My room is nice and interesting now, a lot needs to be bought - new curtains, a cupboard, new chair, and most importantly, a book shelf. I also need a rug and a place to hide the innumerable stuff toys that hog most of the space in my favorite cupboard. WHY do people gift stuff toys to you if you are a girl?! I won't deny I must have enjoyed getting them as gifts at one point of time, now all they do is take up a lot of space which I would rather fill up with books and other collectibles. The trouble with stuff toys is that they are totally useless, need dedicated space in the shelf and when you are about to dump them - you just can't help but recall who gifted which teddy bear on which birthday, when you were oh-so-young and there goes your determination; the teddy bears soon find their way back to the cupboard. Stuffed rascals.

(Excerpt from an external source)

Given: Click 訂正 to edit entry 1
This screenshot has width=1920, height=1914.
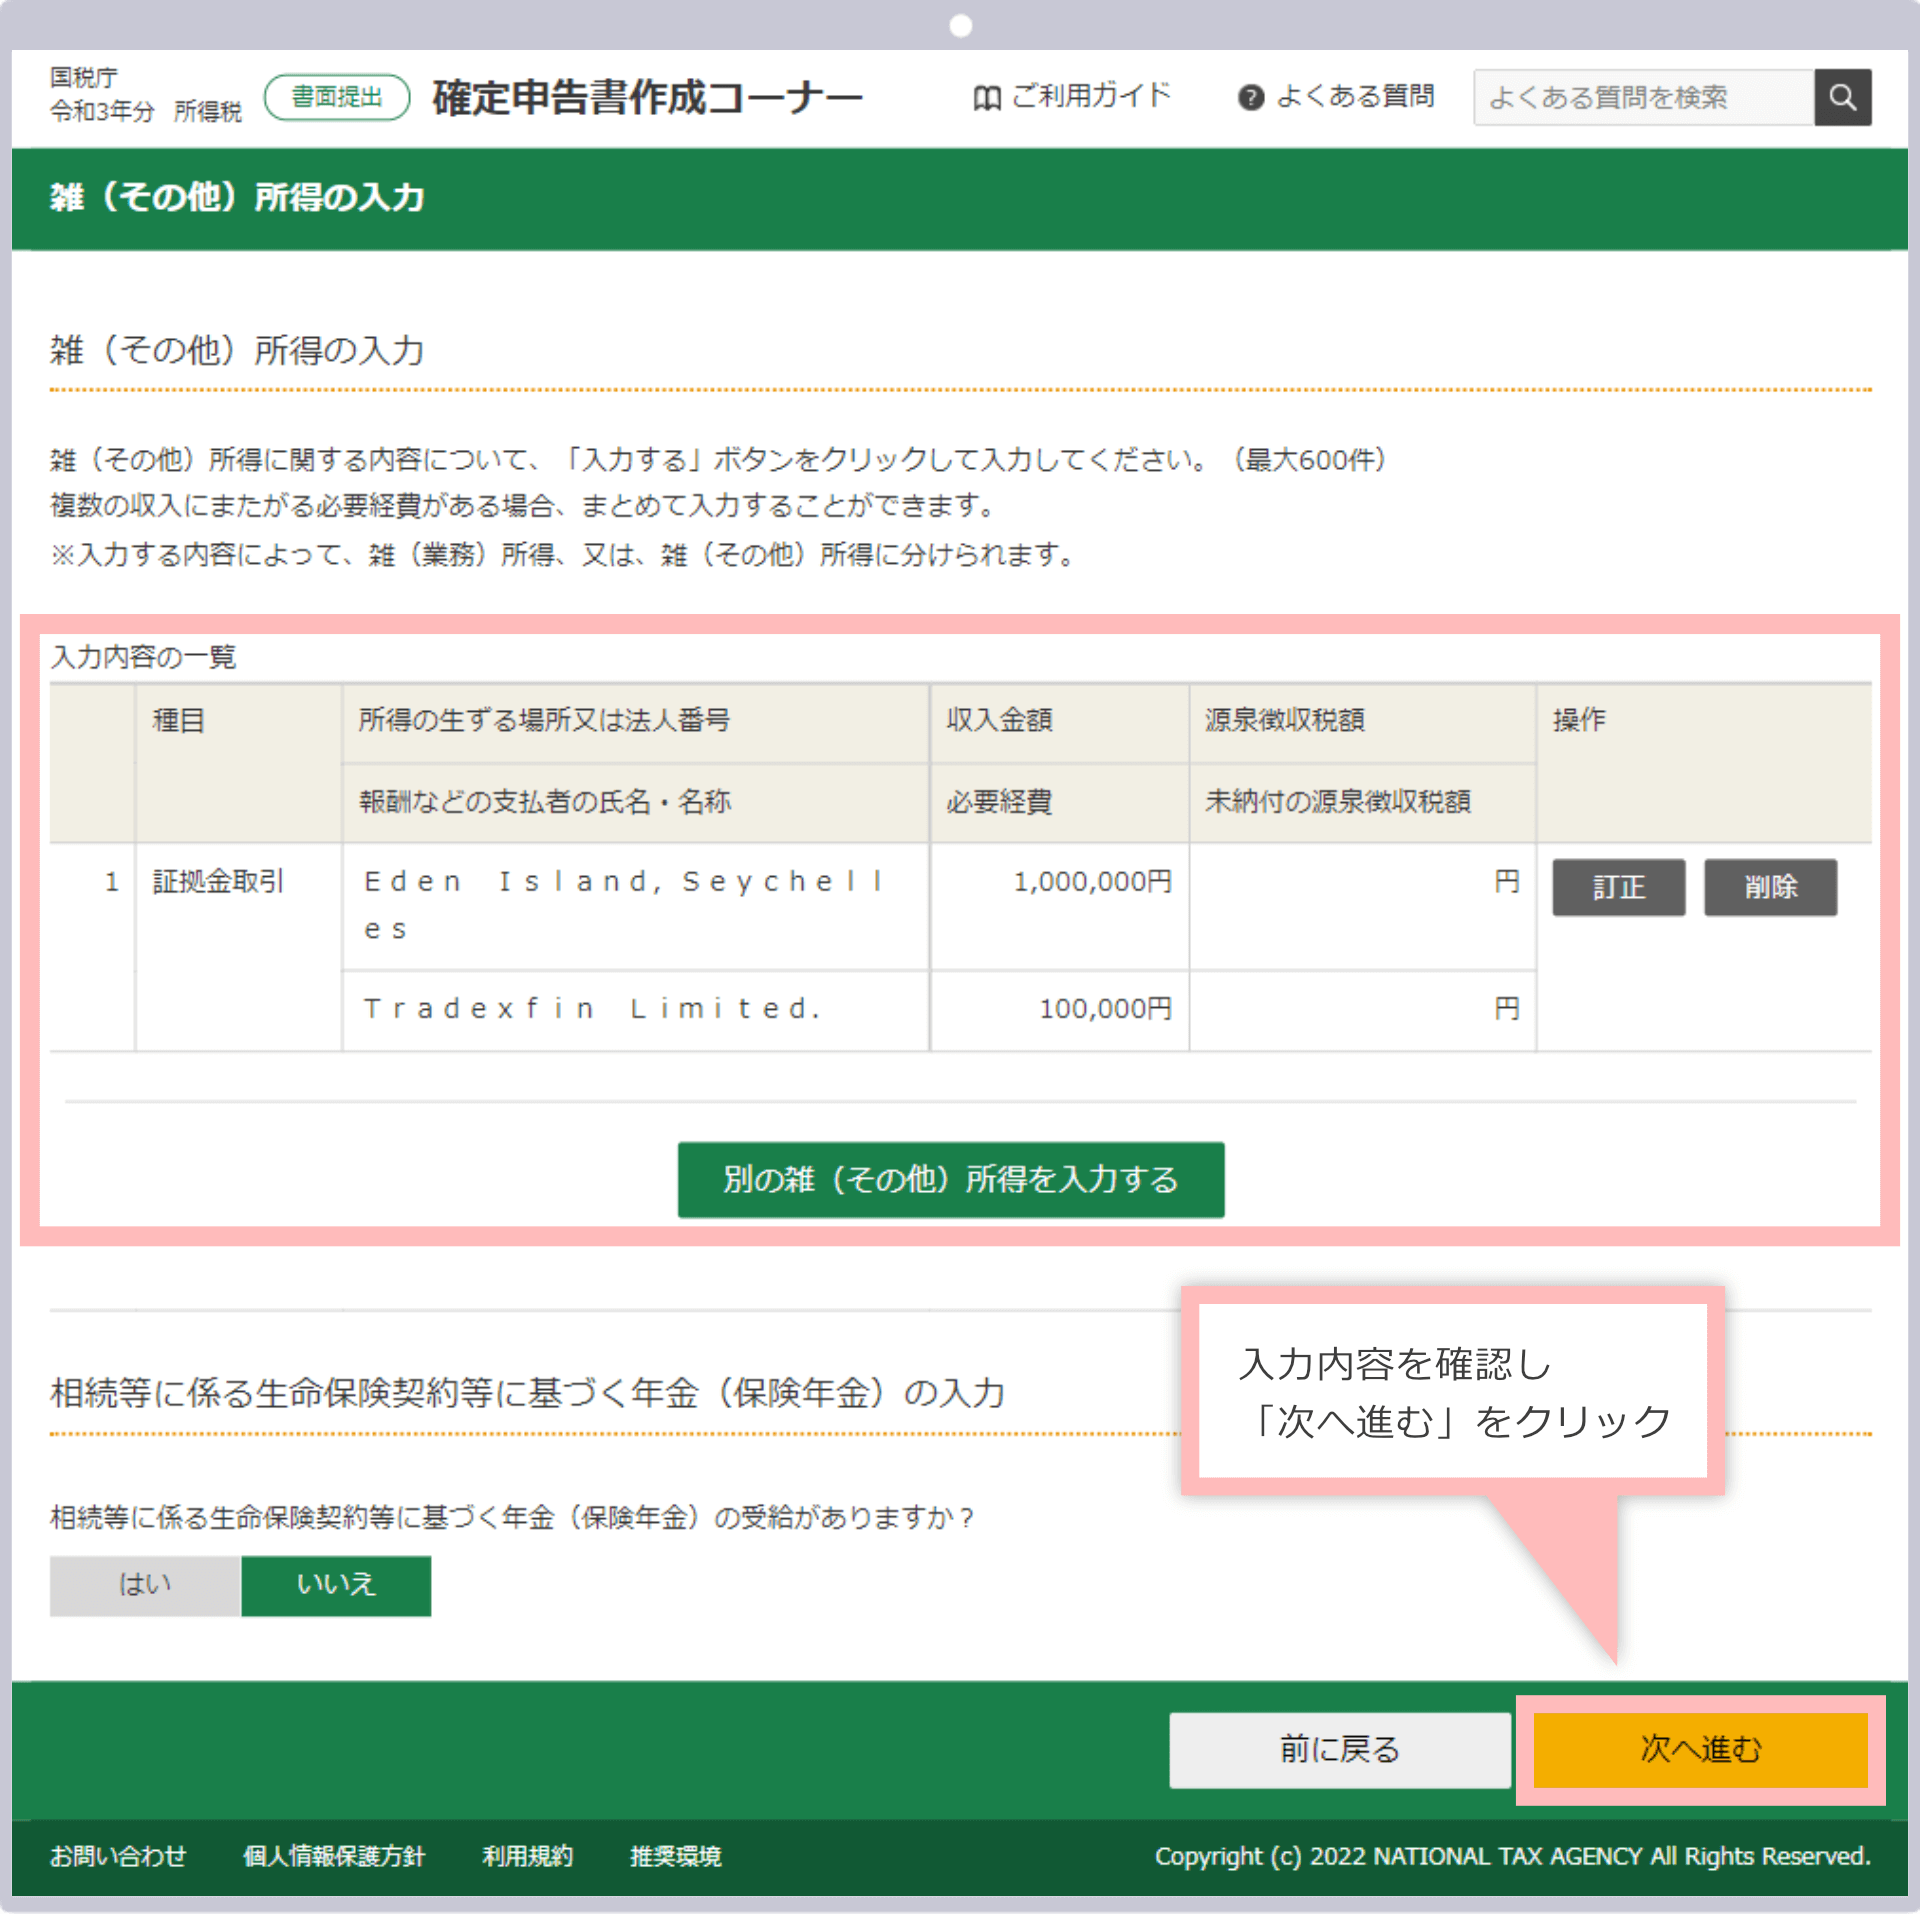Looking at the screenshot, I should click(1617, 887).
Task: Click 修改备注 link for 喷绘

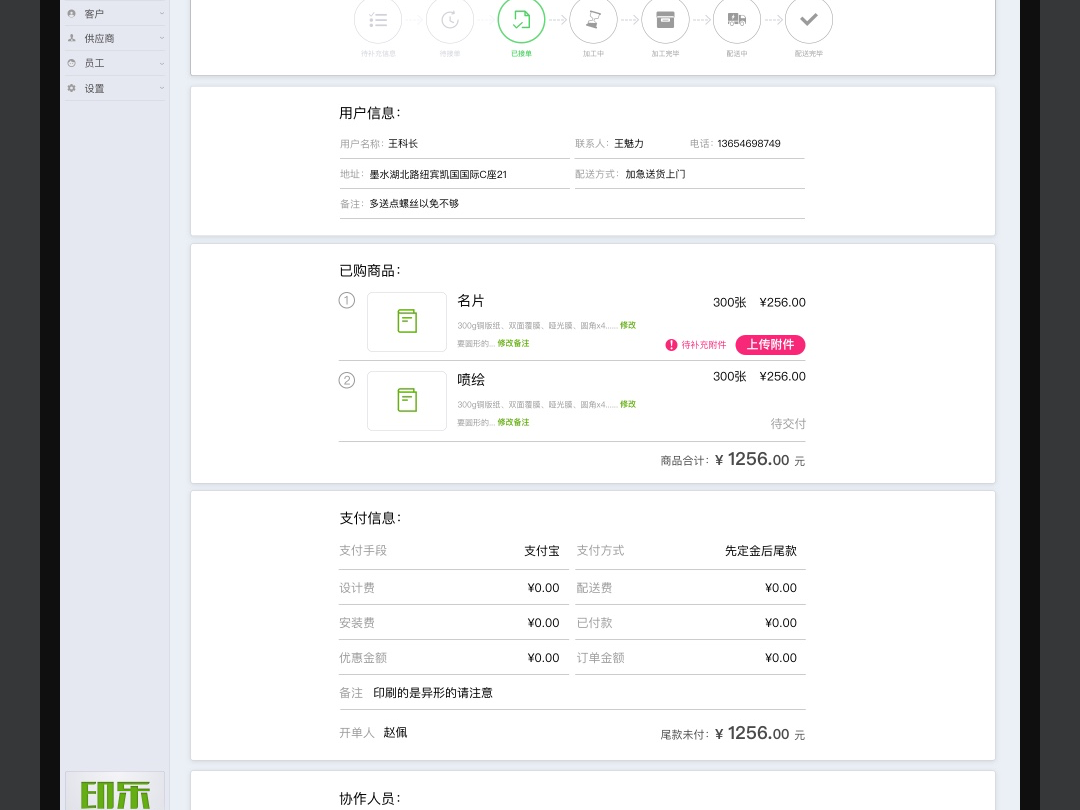Action: (513, 422)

I am doing a lot of catching up on news these days. Needless to say, last 3 months I hardly read a newspaper back to back. It was only on the ipad that I used to log in for some news. It is the eds and the op-eds that I am reading now, plan on subscribing to the Hindu, Tehelka and Frontline again. I also want to send my two/three dissertations to some law journals, so I am on a look out for some human rights journal calling for papers.

That's all for now. Will keep you posted, now that I have the time.